Similarly, in 2010, he argued that the student-loan sector should only be managed by a federal intrusion and takeover. Since then, outstanding student loans have climbed to $1 trillion, and the default rate has jumped to 20 percent of the loans that are now due.

To justify a potentially massive federal intrusion into child-rearing, Obama cited three other relatively recent mass-shootings: the massacres in Fort Hood, Arizona and Colorado.

However, none of those incidents was an attack on a school, and one was a jihadi attack by an Muslim officer in the U.S. Army Army whose pro-Islam statements were ignored by senior officers. The jihadi’s attack killed 13 soldiers and civilians who were not allowed carry their weapons on base.

To boost his demand for federal action, Obama also cited street crime between gangs in neighborhoods that have few intact families.

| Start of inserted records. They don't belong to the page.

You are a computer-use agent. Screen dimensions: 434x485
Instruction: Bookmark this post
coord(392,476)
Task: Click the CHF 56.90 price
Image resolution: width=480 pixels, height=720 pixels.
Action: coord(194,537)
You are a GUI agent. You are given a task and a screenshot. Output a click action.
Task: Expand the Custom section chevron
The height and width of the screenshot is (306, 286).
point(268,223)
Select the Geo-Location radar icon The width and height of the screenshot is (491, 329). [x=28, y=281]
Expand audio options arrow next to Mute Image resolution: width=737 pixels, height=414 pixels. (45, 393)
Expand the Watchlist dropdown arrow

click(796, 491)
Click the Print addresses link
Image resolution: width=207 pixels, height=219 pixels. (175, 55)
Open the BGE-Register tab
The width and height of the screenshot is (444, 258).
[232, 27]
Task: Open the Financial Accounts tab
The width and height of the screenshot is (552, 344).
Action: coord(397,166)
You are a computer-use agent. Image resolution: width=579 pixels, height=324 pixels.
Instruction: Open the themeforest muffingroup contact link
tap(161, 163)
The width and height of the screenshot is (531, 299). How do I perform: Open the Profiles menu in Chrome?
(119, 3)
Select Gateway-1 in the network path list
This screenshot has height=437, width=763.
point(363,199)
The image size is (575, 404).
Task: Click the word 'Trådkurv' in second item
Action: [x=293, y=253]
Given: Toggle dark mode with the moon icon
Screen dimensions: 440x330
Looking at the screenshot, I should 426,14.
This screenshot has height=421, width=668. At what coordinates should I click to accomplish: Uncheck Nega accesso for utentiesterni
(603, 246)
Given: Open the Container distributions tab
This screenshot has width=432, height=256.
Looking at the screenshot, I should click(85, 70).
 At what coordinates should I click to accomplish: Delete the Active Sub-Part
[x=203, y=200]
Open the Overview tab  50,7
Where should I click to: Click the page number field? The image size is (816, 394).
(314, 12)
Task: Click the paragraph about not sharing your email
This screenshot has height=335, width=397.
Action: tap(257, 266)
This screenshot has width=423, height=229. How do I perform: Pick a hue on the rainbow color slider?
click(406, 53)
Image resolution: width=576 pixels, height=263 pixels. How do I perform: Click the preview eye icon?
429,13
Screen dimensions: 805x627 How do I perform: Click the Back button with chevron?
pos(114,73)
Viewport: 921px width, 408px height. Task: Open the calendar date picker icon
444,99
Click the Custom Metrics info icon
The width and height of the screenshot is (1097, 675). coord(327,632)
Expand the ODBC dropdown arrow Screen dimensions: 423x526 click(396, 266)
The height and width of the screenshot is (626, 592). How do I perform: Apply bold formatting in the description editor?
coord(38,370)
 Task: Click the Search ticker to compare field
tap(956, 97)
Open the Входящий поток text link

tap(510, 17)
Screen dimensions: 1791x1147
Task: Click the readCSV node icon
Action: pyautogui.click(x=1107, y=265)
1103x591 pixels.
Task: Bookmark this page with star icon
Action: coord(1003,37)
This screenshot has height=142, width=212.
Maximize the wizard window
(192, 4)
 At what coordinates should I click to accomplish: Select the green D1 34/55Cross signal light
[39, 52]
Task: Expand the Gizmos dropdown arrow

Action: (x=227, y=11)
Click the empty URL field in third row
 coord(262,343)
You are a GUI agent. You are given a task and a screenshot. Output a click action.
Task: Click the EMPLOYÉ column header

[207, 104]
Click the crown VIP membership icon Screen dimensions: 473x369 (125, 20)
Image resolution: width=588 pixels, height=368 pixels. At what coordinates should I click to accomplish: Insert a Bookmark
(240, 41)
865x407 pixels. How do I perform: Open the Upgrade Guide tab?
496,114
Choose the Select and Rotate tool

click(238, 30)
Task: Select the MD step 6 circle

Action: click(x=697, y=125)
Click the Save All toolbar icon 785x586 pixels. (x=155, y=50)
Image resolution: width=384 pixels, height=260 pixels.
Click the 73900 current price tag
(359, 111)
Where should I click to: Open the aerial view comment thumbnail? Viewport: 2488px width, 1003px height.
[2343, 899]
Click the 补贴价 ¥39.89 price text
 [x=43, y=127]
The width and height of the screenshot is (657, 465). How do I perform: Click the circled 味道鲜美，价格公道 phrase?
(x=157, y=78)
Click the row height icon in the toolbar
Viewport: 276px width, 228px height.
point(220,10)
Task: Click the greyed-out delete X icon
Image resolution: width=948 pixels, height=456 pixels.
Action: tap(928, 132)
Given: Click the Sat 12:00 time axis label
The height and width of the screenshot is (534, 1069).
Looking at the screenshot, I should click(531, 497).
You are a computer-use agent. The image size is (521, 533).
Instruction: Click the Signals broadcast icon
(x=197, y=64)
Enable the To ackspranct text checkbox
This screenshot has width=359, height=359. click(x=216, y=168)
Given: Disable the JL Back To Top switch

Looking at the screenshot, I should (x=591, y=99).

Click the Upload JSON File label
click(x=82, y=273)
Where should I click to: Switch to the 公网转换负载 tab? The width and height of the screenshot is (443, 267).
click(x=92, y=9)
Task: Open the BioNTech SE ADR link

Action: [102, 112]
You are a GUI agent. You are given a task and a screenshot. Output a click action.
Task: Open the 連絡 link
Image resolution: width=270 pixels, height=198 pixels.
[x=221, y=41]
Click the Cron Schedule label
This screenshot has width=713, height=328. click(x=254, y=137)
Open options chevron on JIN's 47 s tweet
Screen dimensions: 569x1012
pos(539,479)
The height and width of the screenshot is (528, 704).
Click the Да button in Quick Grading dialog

Such crime is very common in his adopted home state of Illinois, where officials have created an effective ban on personal defense weapons and crime has soared in African-American communities, which have suffered from extensive federal intrusion and welfare since the 1960s.

In late October, Chicago saw its 436th murder of 2012, breaking the city’s 2011 total of 435.

“There have been an endless series of deadly shootings across the country, almost daily reports of victims, many of them children, in small towns and big cities all across America. … We can’t tolerate this anymore,” Obama declared, without mentioning the laws in his home city.

Throughout his speech, Obama ignored language in the Constitution that protects individual’s right to carry weapons, and the extensive gun control laws in Connecticut, Illinois and other progressive-run states.

Nevertheless, he insisted that gun violence end.

“These tragedies must end.  And to end them, we must change,” he said, without suggesting how progressives should change their policies in Chicago, Connecticut and other jurisdictions.